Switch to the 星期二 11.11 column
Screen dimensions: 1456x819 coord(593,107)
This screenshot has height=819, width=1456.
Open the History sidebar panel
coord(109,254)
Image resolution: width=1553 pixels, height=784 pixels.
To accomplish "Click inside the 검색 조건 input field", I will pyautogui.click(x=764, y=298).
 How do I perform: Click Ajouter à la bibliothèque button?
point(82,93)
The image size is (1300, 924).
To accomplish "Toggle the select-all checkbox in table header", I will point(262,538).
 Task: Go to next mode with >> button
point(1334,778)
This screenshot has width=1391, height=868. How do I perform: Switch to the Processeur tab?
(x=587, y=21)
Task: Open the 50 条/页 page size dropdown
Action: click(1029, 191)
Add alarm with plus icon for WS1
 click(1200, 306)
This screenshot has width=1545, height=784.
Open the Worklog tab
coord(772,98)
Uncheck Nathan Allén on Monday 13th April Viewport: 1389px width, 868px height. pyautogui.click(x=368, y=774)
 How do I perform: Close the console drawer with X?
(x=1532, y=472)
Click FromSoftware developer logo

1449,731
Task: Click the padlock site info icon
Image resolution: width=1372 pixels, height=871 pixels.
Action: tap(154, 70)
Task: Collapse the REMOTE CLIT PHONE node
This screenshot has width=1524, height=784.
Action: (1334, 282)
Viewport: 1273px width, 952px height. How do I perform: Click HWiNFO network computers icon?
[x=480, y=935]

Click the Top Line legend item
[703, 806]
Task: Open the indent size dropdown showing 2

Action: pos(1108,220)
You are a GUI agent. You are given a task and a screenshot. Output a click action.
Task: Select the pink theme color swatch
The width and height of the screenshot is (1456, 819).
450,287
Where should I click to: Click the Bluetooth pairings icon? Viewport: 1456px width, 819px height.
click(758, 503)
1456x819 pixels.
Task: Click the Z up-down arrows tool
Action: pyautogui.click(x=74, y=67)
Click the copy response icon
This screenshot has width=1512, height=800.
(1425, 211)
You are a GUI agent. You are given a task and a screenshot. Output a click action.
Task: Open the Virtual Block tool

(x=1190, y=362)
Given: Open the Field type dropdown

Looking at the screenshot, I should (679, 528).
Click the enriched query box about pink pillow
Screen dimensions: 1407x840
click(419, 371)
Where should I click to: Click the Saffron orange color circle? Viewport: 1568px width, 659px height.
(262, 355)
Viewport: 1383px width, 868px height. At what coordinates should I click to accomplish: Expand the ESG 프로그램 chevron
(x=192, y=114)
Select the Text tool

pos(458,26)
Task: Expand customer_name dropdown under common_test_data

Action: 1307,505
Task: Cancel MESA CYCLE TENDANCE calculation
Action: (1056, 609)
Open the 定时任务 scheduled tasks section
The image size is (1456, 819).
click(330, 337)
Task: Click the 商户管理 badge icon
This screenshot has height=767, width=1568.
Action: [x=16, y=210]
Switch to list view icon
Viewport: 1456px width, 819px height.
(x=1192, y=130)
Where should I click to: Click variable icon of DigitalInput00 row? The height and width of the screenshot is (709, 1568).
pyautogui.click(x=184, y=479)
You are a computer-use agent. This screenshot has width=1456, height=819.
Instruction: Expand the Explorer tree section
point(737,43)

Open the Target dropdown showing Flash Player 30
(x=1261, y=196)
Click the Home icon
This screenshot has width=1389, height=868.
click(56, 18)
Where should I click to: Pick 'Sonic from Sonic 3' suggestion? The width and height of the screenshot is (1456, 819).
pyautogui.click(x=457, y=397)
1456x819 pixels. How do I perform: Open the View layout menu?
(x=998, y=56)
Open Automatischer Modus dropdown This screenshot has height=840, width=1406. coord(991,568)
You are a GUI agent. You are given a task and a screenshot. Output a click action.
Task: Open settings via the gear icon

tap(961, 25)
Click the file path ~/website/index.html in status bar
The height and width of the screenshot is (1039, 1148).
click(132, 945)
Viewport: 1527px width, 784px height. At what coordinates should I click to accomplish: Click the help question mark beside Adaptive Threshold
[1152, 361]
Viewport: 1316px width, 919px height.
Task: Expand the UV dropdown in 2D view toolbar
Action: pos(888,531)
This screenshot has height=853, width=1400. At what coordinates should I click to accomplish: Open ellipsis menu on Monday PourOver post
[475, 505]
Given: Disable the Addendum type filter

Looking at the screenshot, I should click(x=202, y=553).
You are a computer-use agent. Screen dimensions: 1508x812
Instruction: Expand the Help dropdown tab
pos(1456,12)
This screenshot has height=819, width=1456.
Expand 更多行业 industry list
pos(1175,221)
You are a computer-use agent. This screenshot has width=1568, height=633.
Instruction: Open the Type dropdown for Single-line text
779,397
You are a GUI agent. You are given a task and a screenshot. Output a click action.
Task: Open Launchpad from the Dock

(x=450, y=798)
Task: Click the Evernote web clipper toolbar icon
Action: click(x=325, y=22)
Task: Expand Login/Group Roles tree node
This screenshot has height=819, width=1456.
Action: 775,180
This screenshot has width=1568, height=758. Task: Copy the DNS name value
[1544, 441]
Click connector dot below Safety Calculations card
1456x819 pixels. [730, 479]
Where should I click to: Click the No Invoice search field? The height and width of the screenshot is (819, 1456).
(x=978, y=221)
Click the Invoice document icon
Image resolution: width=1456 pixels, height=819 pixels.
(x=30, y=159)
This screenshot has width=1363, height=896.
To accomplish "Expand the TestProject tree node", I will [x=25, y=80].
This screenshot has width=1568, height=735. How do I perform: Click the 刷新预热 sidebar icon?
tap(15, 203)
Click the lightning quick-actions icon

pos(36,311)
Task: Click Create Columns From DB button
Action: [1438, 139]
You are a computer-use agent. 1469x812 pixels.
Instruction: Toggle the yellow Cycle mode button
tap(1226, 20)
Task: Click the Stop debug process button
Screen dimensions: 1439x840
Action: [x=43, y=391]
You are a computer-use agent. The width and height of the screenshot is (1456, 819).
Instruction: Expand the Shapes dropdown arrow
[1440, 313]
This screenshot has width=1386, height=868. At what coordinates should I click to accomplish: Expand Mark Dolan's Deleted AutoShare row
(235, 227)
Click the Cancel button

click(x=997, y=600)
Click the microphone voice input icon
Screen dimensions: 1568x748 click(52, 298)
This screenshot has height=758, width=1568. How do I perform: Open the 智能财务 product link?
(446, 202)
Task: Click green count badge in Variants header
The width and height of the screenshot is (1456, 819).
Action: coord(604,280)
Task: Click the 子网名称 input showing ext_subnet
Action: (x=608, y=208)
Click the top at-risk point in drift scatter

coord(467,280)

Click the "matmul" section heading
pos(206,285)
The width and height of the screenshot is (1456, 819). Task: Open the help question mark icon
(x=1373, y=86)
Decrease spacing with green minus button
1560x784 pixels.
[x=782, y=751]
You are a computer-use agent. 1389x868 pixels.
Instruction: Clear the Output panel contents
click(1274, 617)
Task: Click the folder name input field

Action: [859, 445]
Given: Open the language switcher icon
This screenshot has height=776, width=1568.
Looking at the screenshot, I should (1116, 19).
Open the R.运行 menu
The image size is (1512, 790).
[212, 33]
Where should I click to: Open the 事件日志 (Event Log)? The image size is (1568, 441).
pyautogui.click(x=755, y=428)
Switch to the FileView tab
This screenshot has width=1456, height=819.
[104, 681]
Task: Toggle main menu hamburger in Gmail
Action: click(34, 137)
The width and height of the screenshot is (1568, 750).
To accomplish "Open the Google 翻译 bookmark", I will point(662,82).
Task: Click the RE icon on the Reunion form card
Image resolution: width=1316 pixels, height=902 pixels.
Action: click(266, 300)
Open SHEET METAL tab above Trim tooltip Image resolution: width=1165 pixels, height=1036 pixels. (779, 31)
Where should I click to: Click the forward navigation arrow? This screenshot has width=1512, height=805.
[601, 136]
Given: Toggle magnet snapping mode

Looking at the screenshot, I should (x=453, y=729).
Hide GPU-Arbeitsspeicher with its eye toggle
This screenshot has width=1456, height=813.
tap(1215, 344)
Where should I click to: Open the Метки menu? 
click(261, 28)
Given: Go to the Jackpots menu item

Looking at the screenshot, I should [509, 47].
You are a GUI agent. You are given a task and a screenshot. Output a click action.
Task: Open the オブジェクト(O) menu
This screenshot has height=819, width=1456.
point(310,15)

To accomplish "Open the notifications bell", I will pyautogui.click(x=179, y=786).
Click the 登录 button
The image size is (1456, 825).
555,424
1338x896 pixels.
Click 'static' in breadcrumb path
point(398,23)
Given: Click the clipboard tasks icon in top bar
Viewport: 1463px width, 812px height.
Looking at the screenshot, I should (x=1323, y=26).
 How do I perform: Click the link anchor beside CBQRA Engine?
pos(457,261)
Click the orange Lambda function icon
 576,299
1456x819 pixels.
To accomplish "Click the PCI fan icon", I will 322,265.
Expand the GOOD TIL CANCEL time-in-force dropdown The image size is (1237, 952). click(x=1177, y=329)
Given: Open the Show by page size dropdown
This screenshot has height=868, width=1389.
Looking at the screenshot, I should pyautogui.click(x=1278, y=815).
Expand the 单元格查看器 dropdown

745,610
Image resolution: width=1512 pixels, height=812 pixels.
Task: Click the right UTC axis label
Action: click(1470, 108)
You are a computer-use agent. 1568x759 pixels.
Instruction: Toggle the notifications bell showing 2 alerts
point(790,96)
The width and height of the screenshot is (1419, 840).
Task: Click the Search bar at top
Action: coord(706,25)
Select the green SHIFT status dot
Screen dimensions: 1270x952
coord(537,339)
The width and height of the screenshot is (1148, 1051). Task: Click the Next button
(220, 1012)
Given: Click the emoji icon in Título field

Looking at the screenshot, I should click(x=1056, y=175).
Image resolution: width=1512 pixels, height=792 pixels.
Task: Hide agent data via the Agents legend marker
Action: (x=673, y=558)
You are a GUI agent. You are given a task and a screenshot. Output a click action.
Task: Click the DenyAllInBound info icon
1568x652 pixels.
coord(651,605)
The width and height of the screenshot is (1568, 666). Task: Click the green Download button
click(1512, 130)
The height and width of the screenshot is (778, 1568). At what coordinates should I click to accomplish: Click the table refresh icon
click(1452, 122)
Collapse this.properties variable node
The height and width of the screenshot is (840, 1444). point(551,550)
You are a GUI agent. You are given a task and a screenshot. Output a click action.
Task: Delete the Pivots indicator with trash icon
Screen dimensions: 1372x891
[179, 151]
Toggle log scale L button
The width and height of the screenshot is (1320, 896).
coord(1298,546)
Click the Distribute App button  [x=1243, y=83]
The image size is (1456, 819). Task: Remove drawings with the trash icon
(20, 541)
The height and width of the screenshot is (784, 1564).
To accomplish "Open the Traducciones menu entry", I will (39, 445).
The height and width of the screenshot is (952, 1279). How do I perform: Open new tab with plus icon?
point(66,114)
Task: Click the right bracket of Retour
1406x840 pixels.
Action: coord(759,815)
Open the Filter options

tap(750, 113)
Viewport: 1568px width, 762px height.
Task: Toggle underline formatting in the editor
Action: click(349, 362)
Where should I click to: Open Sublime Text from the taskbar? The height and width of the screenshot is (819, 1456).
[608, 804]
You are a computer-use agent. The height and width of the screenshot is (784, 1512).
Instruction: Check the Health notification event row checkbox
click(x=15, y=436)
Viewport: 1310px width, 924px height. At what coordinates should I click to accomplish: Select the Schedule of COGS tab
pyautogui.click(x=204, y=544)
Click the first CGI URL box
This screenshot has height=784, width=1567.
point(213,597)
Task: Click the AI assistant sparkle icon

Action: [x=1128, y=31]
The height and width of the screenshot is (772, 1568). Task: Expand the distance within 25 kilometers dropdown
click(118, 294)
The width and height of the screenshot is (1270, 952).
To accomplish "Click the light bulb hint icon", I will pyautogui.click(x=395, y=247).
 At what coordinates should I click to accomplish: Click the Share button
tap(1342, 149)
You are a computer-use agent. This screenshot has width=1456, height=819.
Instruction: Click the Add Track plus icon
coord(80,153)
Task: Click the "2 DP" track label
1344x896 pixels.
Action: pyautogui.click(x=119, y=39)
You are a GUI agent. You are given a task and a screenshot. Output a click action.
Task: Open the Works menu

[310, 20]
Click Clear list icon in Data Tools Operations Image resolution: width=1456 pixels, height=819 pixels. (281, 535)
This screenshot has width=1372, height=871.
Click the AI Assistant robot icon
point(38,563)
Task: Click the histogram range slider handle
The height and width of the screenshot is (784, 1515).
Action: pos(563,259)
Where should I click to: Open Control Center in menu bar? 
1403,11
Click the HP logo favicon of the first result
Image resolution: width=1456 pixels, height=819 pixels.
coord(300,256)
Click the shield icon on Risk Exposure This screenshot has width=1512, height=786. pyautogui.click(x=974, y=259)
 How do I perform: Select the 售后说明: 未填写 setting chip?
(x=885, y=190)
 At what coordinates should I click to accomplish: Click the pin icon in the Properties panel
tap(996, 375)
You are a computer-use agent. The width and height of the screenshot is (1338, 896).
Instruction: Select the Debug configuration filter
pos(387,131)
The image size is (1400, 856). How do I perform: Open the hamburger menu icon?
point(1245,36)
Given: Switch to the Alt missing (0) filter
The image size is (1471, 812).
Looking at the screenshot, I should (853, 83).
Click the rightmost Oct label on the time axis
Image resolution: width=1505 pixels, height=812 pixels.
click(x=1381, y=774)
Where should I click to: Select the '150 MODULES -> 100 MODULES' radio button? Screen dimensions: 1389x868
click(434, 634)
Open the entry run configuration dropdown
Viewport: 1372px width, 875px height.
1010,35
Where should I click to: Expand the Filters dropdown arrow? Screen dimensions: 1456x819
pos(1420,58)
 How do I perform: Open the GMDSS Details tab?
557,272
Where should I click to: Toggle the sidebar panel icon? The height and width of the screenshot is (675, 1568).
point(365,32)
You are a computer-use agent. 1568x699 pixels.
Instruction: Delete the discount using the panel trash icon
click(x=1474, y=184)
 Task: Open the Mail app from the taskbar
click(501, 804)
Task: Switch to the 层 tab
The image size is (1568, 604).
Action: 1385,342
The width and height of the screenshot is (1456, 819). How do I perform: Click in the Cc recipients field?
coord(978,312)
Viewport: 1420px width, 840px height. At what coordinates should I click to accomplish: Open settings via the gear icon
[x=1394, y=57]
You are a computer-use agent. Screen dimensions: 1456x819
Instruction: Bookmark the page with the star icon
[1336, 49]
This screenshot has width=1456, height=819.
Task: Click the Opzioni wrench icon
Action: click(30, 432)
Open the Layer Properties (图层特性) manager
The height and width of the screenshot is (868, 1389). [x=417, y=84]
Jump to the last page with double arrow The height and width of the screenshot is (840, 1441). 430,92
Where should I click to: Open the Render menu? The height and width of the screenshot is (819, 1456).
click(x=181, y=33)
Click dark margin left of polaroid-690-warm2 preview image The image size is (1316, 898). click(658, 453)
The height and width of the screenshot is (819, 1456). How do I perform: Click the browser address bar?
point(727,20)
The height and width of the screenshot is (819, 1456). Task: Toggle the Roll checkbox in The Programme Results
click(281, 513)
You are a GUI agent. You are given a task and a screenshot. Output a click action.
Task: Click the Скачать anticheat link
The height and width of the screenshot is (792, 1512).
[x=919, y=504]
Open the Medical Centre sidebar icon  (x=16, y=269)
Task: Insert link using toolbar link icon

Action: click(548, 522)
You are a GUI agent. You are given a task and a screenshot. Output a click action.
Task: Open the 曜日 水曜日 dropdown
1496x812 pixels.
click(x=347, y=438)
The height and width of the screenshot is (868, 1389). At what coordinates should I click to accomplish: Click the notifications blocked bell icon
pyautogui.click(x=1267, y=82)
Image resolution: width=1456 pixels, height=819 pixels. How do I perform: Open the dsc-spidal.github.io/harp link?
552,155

| Directions for this task |
Return every line above where "time" appears.

| Answer space |
Expand the GOOD TIL CANCEL time-in-force dropdown The image size is (1237, 952). click(x=1177, y=329)
Click the rightmost Oct label on the time axis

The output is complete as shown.